本編――恢炉あおいの悪習 Ⅱ

 授業が終わると全校集会が開かれた。体育館に生徒が集められた。じめじめした広い場所に衣替え間近の黒い服の人間が密に詰め込まれた。密閉を防ぐために窓が開放されて、湿気の多い空気がこれでもかと中に入ってきた。

 一週間足らずのうちに同じ学校でふたりの生徒が自殺する。異常事態――明らかに良くないことだった。電球のように頭が光っている校長先生が、悲しいことがありました、と言って、生徒を慰め、宥めるようなことを話す。
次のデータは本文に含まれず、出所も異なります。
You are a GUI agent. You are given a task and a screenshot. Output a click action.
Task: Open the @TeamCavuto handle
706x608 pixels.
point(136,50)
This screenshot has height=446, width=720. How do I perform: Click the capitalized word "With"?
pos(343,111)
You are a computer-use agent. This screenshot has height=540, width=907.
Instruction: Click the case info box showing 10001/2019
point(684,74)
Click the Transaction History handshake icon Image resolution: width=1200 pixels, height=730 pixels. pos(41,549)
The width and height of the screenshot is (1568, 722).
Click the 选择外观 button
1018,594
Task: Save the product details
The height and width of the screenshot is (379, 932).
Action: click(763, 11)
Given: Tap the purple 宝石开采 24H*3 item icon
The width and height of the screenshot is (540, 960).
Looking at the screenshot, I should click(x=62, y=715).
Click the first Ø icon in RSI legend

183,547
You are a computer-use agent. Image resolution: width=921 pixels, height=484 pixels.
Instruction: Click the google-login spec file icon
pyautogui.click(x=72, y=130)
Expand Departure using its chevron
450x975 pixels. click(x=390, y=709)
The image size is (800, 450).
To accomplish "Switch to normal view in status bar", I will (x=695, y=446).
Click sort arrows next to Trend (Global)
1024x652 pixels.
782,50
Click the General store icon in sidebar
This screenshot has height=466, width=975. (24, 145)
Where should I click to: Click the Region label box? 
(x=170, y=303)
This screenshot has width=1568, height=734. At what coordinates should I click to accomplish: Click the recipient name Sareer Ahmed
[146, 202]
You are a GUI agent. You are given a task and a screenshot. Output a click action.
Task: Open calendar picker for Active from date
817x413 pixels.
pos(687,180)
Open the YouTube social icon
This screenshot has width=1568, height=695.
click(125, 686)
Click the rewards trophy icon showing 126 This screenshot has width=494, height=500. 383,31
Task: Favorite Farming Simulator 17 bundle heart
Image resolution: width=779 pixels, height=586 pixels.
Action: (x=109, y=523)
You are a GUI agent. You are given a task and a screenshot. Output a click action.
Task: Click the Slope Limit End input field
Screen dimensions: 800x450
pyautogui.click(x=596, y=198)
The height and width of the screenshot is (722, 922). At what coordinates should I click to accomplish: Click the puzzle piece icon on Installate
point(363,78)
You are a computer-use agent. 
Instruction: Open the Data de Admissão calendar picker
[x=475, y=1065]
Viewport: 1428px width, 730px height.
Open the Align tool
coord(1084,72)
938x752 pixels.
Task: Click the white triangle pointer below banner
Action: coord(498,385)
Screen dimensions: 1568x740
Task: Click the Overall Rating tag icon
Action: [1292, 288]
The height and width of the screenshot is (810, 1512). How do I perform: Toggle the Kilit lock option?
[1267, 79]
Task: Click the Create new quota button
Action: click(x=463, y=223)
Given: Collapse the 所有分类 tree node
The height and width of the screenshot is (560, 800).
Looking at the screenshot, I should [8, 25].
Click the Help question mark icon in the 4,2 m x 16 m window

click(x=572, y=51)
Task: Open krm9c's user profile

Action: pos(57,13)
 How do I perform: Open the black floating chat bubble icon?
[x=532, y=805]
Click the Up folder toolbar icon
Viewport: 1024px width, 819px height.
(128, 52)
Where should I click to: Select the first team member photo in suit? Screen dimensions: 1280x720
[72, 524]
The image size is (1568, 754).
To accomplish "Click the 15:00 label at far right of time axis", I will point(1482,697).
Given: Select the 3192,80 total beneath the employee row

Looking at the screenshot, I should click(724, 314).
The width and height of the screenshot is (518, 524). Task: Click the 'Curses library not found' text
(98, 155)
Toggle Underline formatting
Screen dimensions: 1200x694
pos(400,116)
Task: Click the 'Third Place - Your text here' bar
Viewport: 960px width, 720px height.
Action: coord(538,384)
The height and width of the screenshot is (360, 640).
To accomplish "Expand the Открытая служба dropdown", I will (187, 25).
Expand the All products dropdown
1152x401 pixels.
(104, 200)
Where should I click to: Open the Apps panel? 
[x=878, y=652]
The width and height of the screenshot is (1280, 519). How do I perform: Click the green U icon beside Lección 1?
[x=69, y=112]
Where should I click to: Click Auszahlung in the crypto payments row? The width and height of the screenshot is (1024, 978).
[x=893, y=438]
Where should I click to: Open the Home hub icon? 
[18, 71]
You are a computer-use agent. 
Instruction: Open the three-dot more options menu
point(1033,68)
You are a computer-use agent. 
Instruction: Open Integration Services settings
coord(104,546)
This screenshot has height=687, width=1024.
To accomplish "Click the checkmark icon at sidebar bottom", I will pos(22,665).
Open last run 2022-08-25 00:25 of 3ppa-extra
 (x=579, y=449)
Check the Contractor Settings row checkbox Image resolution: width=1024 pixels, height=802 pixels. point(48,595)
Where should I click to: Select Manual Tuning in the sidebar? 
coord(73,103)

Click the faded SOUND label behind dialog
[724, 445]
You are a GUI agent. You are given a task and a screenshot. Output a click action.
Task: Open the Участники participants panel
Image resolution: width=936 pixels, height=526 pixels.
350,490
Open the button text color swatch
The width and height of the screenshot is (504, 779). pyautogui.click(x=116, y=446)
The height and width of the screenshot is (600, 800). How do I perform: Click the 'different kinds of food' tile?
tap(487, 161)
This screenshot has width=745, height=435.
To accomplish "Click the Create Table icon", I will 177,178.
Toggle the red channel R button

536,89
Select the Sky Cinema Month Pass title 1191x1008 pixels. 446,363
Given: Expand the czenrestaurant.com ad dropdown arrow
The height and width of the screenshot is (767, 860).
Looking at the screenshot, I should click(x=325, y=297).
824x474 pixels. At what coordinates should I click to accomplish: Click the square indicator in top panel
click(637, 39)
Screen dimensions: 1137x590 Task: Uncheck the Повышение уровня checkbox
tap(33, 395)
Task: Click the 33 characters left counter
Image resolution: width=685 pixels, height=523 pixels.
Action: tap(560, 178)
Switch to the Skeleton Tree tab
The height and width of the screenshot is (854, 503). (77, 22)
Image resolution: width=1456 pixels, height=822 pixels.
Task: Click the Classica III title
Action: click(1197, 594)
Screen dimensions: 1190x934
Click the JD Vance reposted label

 校長の話は決まり文句だけでできていて、ほんとうに重要なことには触れていない。

 なぜこのようなことが起きるのか。そもそもこの二件の自殺は、一連の連続自殺の一環なのではないか。だとしたら、この連続自殺はなぜ起きているのか。

 疫病と世界戦争への不安。未来の見通せなさ。

 でも、ぼくたちはもう慣れっこになってしまった。生憎と、敷かれたレール、ジェンダーロール、確かな未来が見えているという経験は、旧世紀を知らない子どもたちには、初めから縁が無かった。不安がっているのは大人たちで、自分の不安を若者に投影して何か言っている。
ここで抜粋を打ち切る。